Big Magic
I received Elizabeth Gilbert’s Big Magic when it came out last Tuesday. I had read it through by Thursday. The book was an easy read, similar in style to Eat, Pray, Love in that is was constructed by a series of connected essays. Content wise, there was much in there that I had heard in other forms, bits from her TED talks (thankfully that was not all the material she used), chunks of her personal experience, and comcepts covered by Julia Cameron. However, this is wholly in her own voice and comes together as a cohesive work that lends new insight to the creative life. I found it compelling in a way I find few books. The second I finished it, I turned back to the first page and prepare to dive into it and mine the touch points before I lost the feeling of it.

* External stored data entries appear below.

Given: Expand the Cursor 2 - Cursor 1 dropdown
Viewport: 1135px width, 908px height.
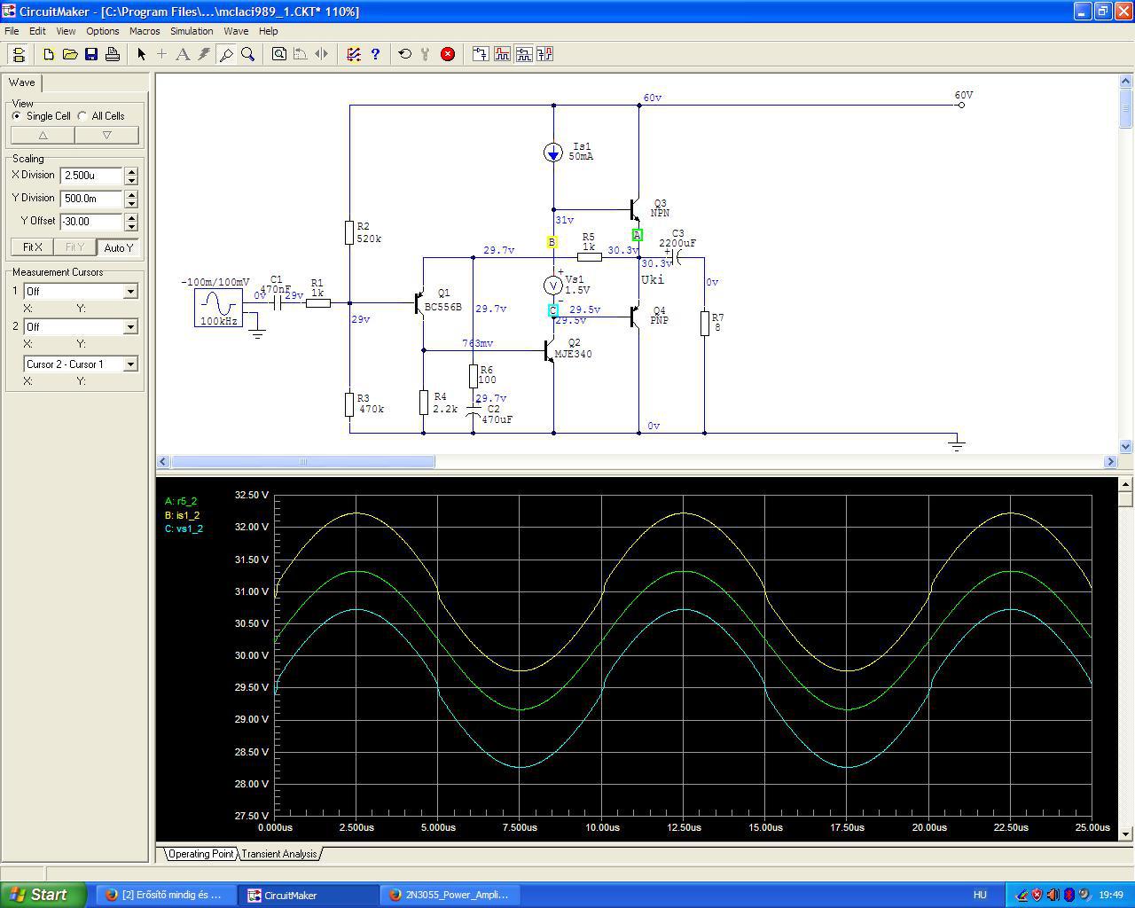Looking at the screenshot, I should pos(130,364).
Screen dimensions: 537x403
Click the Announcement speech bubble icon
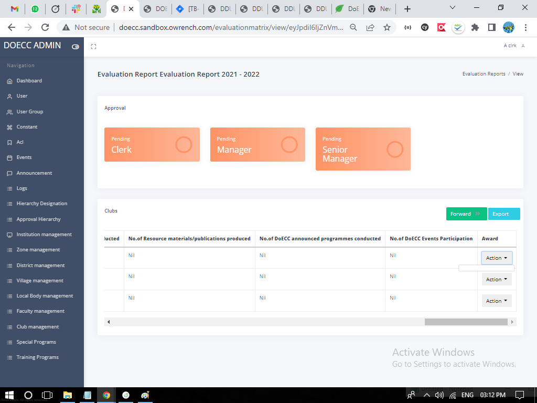coord(9,173)
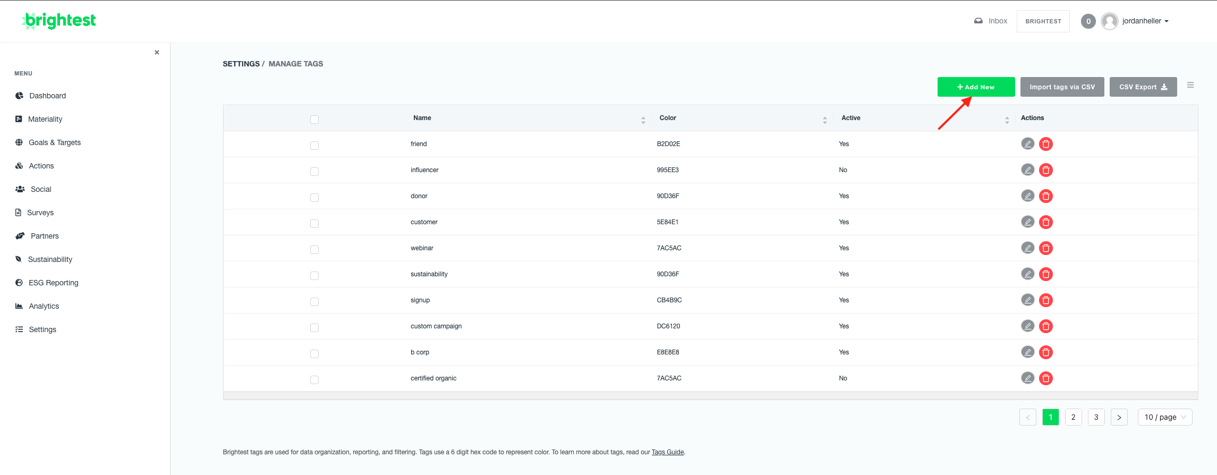Open the Inbox icon in header
Image resolution: width=1217 pixels, height=475 pixels.
tap(978, 21)
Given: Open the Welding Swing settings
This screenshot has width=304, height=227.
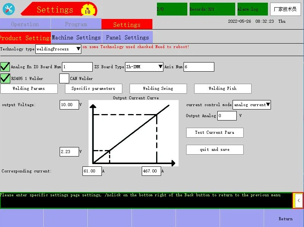Looking at the screenshot, I should click(x=158, y=88).
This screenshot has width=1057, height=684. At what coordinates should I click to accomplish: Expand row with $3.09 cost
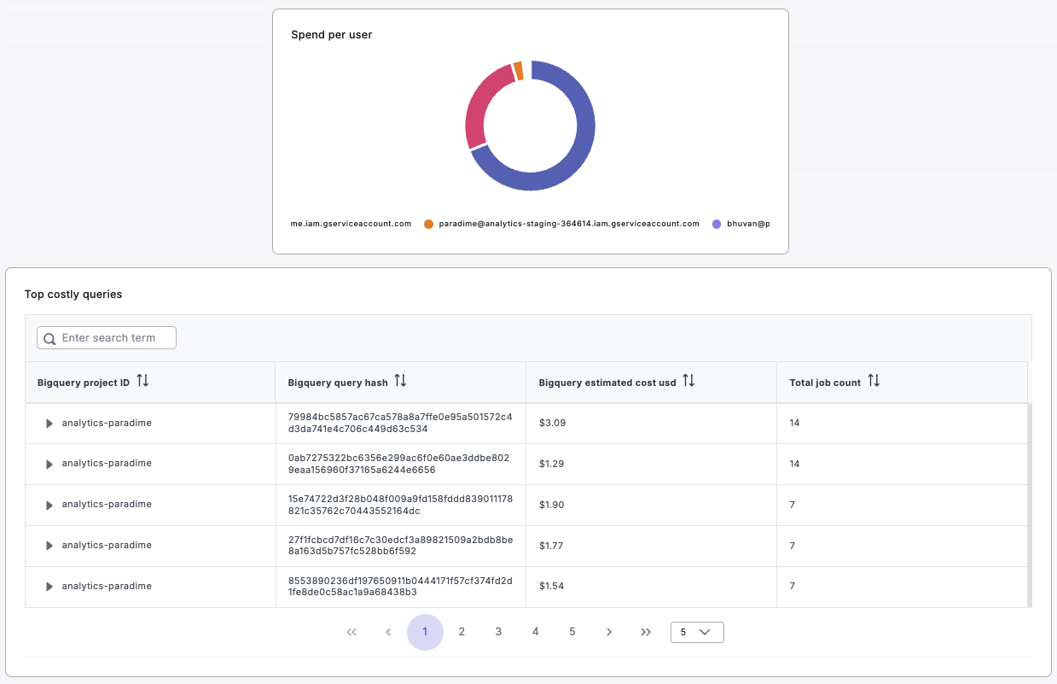tap(49, 424)
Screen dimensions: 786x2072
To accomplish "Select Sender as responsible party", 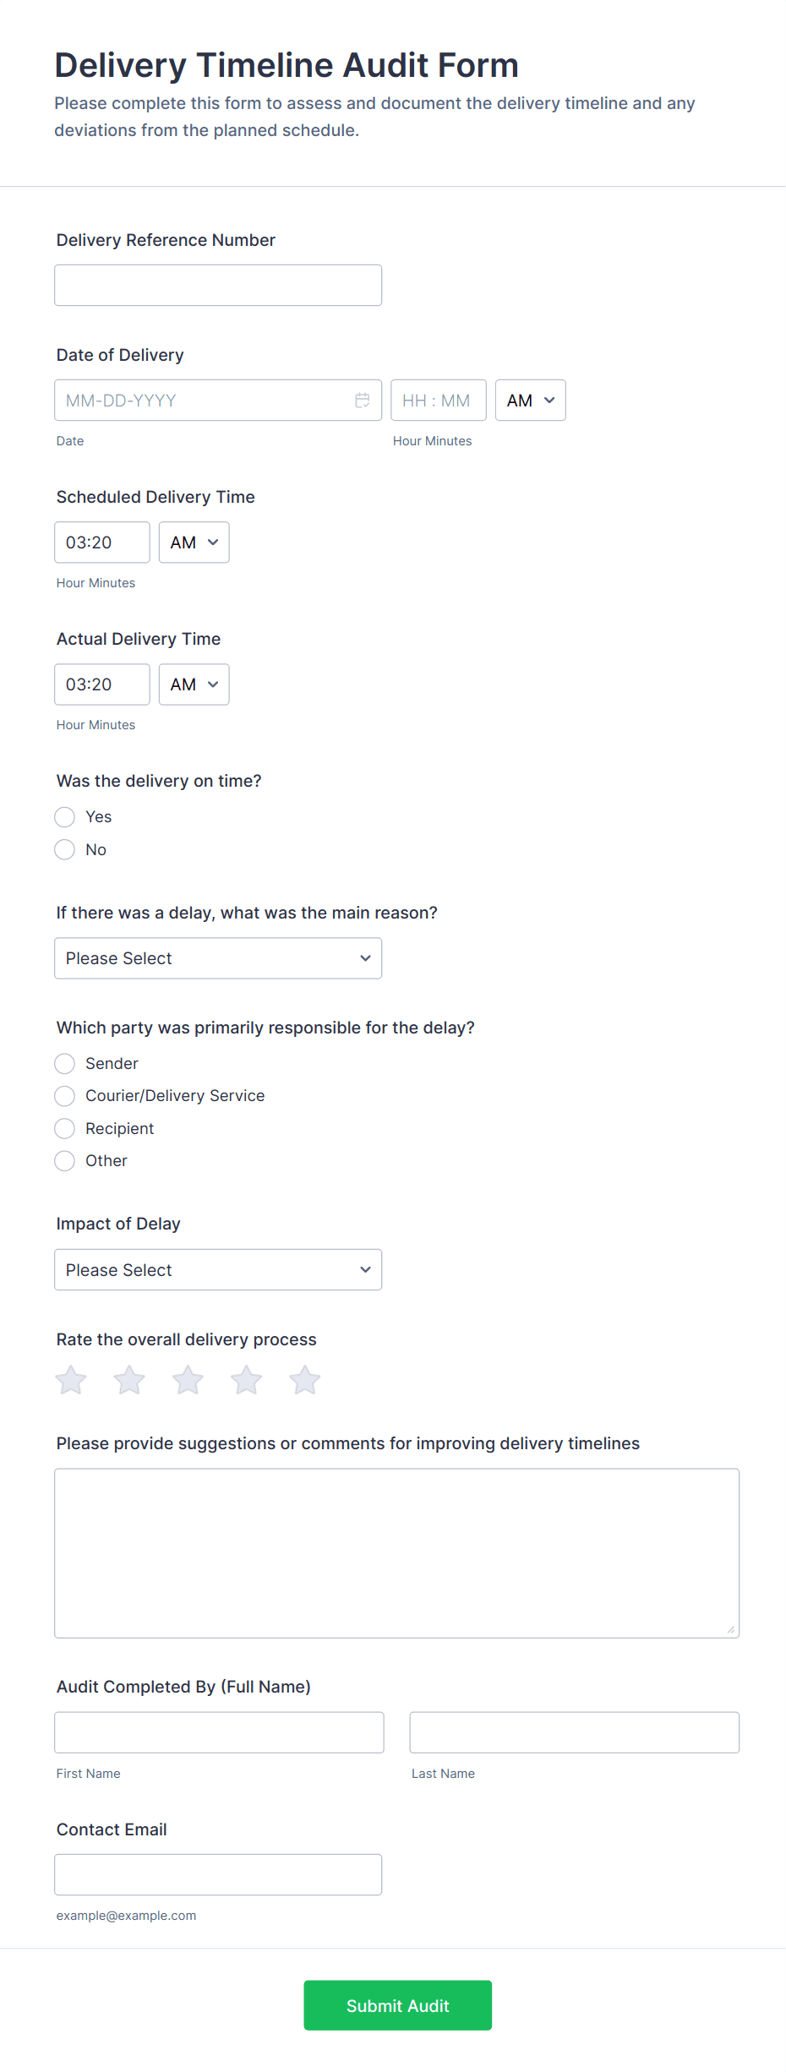I will (x=65, y=1064).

To do this, I decided to process what I’ve learned here. To take the book from the beginning and parse out what resonates with me. I want to take these ideas and dig into them to figure out where in my life I need an adjustment in thinking and what reminders I can use. From almost when I started these entries, this is what I have been after: my unique and personal creative life.
A further note on the text. After reading the book I went to look at a few reviews. There was one that was singular in missing the point of the book. The reviewer had commented something to the effect that it’s hard to swallow the proposal that monetary gain and art for art’s sake are not linked from someone who has made “35 million”. Setting aside that the book may have made that amount, I doubt that she did, the reviewer misses the point. In my reading, Gilbert asserts that to follow a creative life needs a bit of separation from the potential financial outcomes. It has to or it will destroy us. I believe this is because culturally the arts aren’t yet considered a real profession unless you are among the recognized as gifted. But Gilbert is careful to outline that art is subjective and prone to change, so to try to bank on success, financially or otherwise, may be a psychological and emotional disaster.
What she attempts to do instead is what Julia Cameron does, she encourages us to live a creative life for it’s own sake. Gilbert believes that there is a creative particle within us and that particle is not unique or special. It is the unifying essence of who we are, even at a genetic level. To be human is to be creative. The scale and interests are different as we are different. That concept may be the whole point. It’s time for us to own our creativity, whatever it may be, because it makes us whole and healthy. In that sense, financial and fame concerns are not relevant. They can’t be.
Living a creative life and valuing the creativity I inherently have is a struggle. But through this book, I begin to see that there may be a different way to look at creativity and live with it. So for the next entries, I will be going through the book, taking what resonates with me, and discussing how this is interpreted against my experiences.